┌─ 本文抜粋
5月13日、世界自然遺産・白神山地を村内に持ち、岩木川の源流である青森県・西目屋村で、映画「白神の夢」上映・講演会と、岩木川流域の町村長らと石澤直士BM技術協会理事長が出席したシンポジウムが開催されました。一つの川の上流・中流・下流の市町村が、協力して水を守り、資源を生かし、地域づくり、人づくりを行なっていく重要性が話し合われ、今後、流域共同体として取組んでいく第一歩となりました。
 BM技術協会では、流域として地域ミクロコスモスの具体化を図る事を各地の会員と協力して、地方自治体等に呼びかけていく事を2006年度の方針としています。今回のシンポジウムは、その出発点となります。
 今回の取組みは、これまで会報アクアで紹介してきた映画「白神の夢~森と海に生きる」(※注1)を参考に、河川流域の水や土を守り、資源を生かした新たな地域づくりができないかという石澤理事長の呼びかけに賛同した関和典西目屋村長、小田桐智高藤崎町長、高松隆三五所川原市教育長ら、関係者の協力で実現しました。「好きです西目屋!講演会~白神エコツーリズムを考える ふるさと再発見~」と題して開催されたシンポジウムは、西目屋村中央公民館で開催され、村民160人が参加しました。その概要を紹介します。
└─
┌─ データ部分
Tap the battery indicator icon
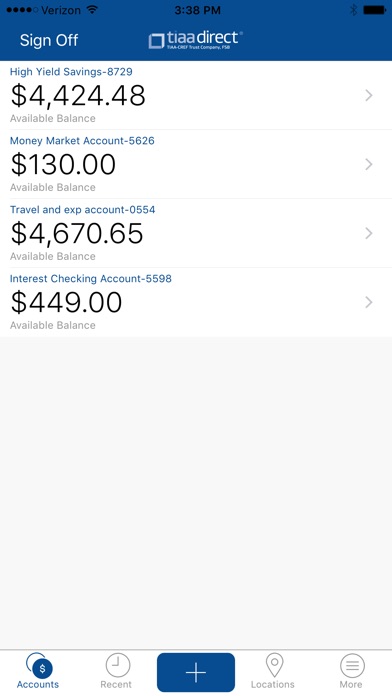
└─
» 指示内容 A
西目屋村でのシンポジウムを扱った本文抜粋を、二文で要約してください。
» 指示内容 B
本文抜粋にある次の一文を英語に訳してください:「一つの川の上流・中流・下流の市町村が、協力して水を守り、資源を生かし、地域づくり、人づくりを行なっていく重要性が話し合われ、今後、流域共同体として取組んでいく第一歩となりました。」

» 正解 A
5月13日、青森県西目屋村で映画「白神の夢」の上映・講演会と、岩木川流域の町村長らと石澤直士BM技術協会理事長が出席したシンポジウムが開かれ、一つの川の上流・中流・下流の市町村が協力して水を守り、資源を生かし、地域づくり・人づくりを行う重要性が話し合われました。この取組みは、河川流域の水や土を守り資源を生かした地域づくりを呼びかけた石澤理事長に関係者が賛同して実現したもので、西目屋村中央公民館でのシンポジウムには村民160人が参加しました。

» 正解 B
The participants discussed the importance of municipalities along the upper, middle, and lower reaches of a single river working together to protect the water, make use of its resources, and carry out community building and the development of people. The event marked a first step toward working together as a river basin community in the future.